El silencio se apoderó del pabellón.

—En fin —intervino Seonid, carraspeando—. Después de acabar en Cairhien, nos reunimos con quienes habían ido a Andor para comprobar los rumores de allí.

—Un momento —la interrumpió Perrin—. ¿Andor?

—Las Sabias decidieron enviar Doncellas allí.

—Ése no era el plan —gruñó Perrin, que se volvió a mirar a las Sabias.

—Tú no tienes control sobre nosotros, Perrin Aybara —repuso Edarra con sosiego—. Necesitábamos saber si todavía quedaban Aiel en la ciudad o no, y si el Car’a’carn se encontraba allí. Tus Asha’man accedieron a nuestra petición de que abrieran un acceso.

—Podrían haber visto a las Doncellas —rezongó.

Bueno, la verdad es que le había dicho a Grady que hiciera los accesos a petición de los Aiel, aunque a lo que se había referido con eso era a la partida y al regreso. Tendría que haber sido más preciso.

—Sí, bien, pero no las vieron —dijo Seonid con un tono un tanto exasperado, como le hablaría un adulto a un chiquillo tonto—. Al menos nadie con quien no quisieran hablar.

¡Luz! ¿Era cosa suya o esa mujer empezaba a parecerse mucho a una Sabia? ¿Era eso lo que Seonid y las otras hacían en el campamento Aiel? ¿Aprender a volverse más testarudas? Que la Luz los ayudara a todos.

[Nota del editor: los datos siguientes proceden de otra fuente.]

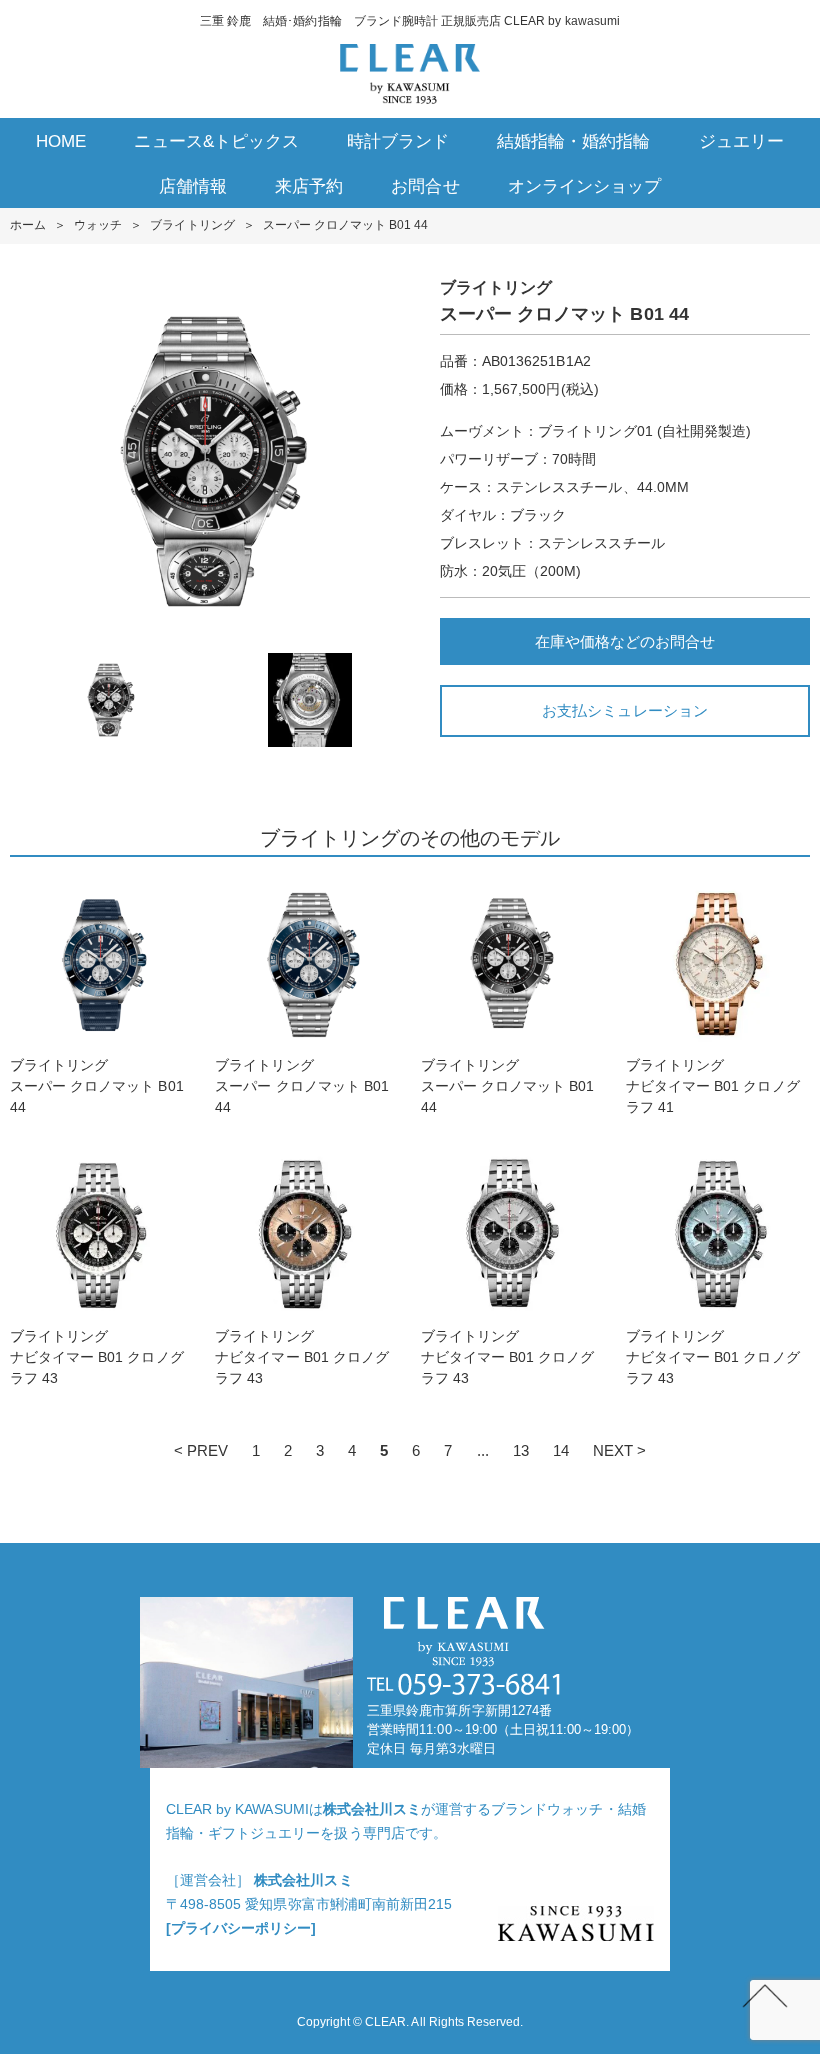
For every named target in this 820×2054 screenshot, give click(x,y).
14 (561, 1450)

—Sea como sea, fue buena idea visitar Caemlyn —dijo Seonid—. No se debe confiar en los rumores, en especial cuando se dice que un Renegado estuvo operando en la zona.

—¿Uno de los Renegados? ¿En Andor? —preguntó Gallenne.

Perrin asintió e hizo un gesto para pedir otra taza de té templado.

—Rand dijo que era Rahvin, aunque yo me encontraba en Dos Ríos cuando tuvo lugar la lucha. —Los colores se arremolinaron en su mente—. Rahvin se hacía pasar por un noble andoreño, un hombre llamado Gabral o Gabil o algo por el estilo. Utilizó a la reina, haciendo que se enamorara de él o algo así, y después la mató.

Una bandeja cayó al suelo con un repiqueteo apagado.

Las tazas de porcelana se rompieron y el té salpicó rociadas en el aire. Perrin se giró con rapidez al tiempo que maldecía, y varias de las Doncellas se incorporaron de un salto, con los cuchillos empuñados.

Maighdin estaba plantada de pie, estupefacta, con los brazos caídos a los costados. La bandeja yacía a sus pies.

¡Maighdin! ¿Te encuentras bien? —se interesó Faile.

La criada de cabello dorado se volvió hacia Perrin, con gesto aturdido.

Si hacéis el favor, milord, ¿os importa repetir lo que acabáis de decir?

¿Qué? —preguntó Perrin—. Mujer, ¿qué ocurre?

Dijisteis que uno de los Renegados se había instalado en Andor —contestó Maighdin con voz tranquila mientras le asestaba una mirada tan penetrante como le habría lanzado cualquier Aes Sedai—. ¿Estáis seguro de lo que oísteis?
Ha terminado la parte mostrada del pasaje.